Can you not see that people are different, totally different, from one another? To
think that we are all the same is impossible; our natures, our temperaments, are
utterly unlike. But this is what people will never see; they found all their opinions on
a wrong basis. How can their deductions be just if their premises are wrong? One
law laid down by the majority, who happen to be of one disposition, is only binding
on the minority legally, not morally. What right have you, or anyone, to tell me that
such and such a thing is sinful for me? Oh, why can I not explain to you and force
you to see?" and his grasp tightened on the other's arm.
Then he continued, speaking fast and earnestly: "For me, with my nature, to have
married would have been sinful: it would have been a crime, a gross immorality, and
my conscience would have revolted." Then he added, bitterly: "Conscience should
be that divine instinct which bids us seek after that our natural disposition needs -
we have forgotten that; to most of us, to the world, nay, even to Christians in
general, conscience is merely another name for the cowardice that dreads to
offend against convention. Ah, what a cursed thing convention is! I have committed
no moral offence in this matter; in the sight of God my soul is blameless; but to you
and to the world I am guilty of an abominable crime - abominable, because it is a
sin against convention, forsooth!
"I met this boy: I loved him as I had never loved anyone or anything before: I had
no need to labor to win his affection - he was mine by right: he loved me, even as I
loved him, from the first: he was the necessary complement to my soul. How dare
the world presume to judge us ? What is convention to us ? Nevertheless, although
I really knew that such a love was beautiful and blameless, although from the
bottom of my heart I despised the narrow judgment of the world, yet for his sake
and for the sake of our Church, I tried at first to resist. I struggled against the
fascination he possessed for me. I would never have gone to him and asked his
love; I would have struggled on till the end: but what could I do?

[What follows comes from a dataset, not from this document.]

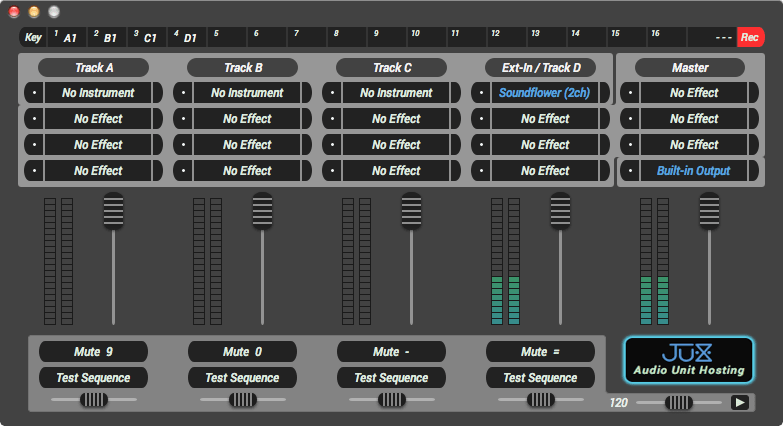Click the Track B header label
This screenshot has height=426, width=783.
pyautogui.click(x=242, y=68)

"It was he that came to me, and offered me the wealth of love his beautiful soul
possessed. How could I tell to such a nature as his the hideous picture the world
would paint? Even as you saw him this evening, he has come to me night by night, -
how dare I disturb the sweet purity of his soul by hinting at the horrible suspicions
his presence might arouse? I knew what I was doing. I have faced the world and
set myself up against it. I have openly scoffed at its dictates. I do not ask you to
sympathize with me, nor do I pray you to stay your hand. Your eyes are blinded
with a mental cataract. You are bound, bound with those miserable ties that have
held you body and soul from the cradle. You must do what you believe to be your
duty. In God's eyes we are martyrs, and we shall not shrink even from death in
this struggle against the idolatrous worship of convention."

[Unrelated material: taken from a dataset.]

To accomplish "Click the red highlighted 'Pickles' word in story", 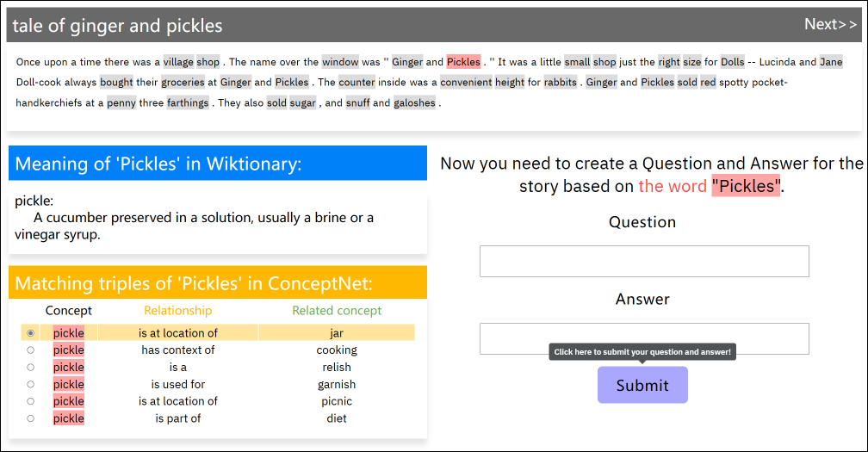I will point(463,62).
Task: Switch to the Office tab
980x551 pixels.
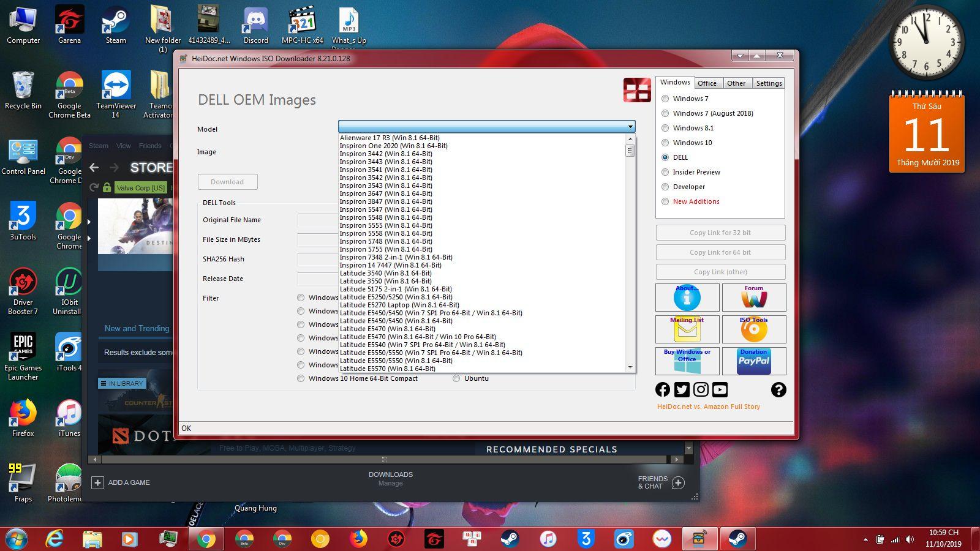Action: (707, 83)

Ronald Heatherington sank into a chair, hiding his face in his hands, and the rector
left the room in silence.
For some minutes the young priest sat with his face buried in his hands. Then with a
sigh he rose and crept across the garden till he stood beneath the open window of
his darling.
"Wilfred," he called very softly.
The beautiful face, pale and wet with tears, appeared at the window.
"I want you, my darling; will you come?" he whispered.

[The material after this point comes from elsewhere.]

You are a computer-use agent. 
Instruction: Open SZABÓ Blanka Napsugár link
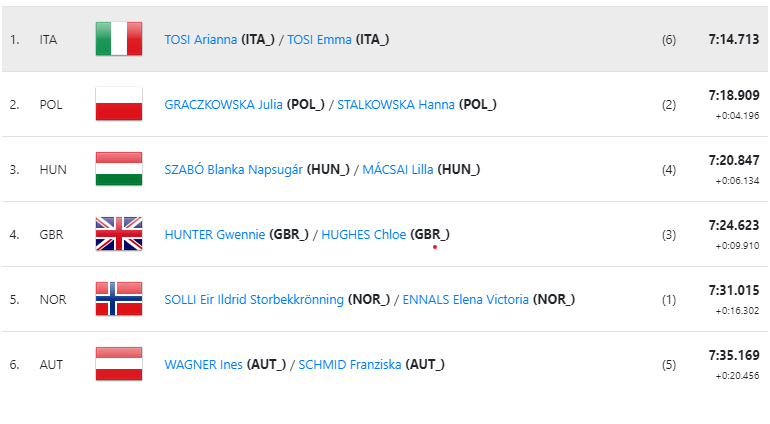(233, 170)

"Yes, father," the boy softly answered.
The priest led him back to his room; then, taking him very gently in his arms, he
tried to warm the cold little feet with his hands.
"My darling, it is all over." And he told him as gently as he could all that lay before them.
The boy hid his face on his shoulder, crying softly.
"Can I do nothing for you, dear father?"
He was silent for a moment. "Yes, you can die for me; you can die with me."
The loving arms were about his neck once more, and the warm, loving lips were kissing his own. "I will do anything for you. O father, let us die together!"
"Yes, my darling, it is best: we will."
Then very quietly and very tenderly he prepared the little fellow for his death; he heard his last confession and gave him his last absolution. Then they knelt together, hand in hand, before the crucifix.
"Pray for me, my darling."
Then together their prayers silently ascended that the dear Lord would have pity
on the priest who had fallen in the terrible battle of life. There they knelt till
midnight, when Ronald took the lad in his arms and carried him to the little chapel.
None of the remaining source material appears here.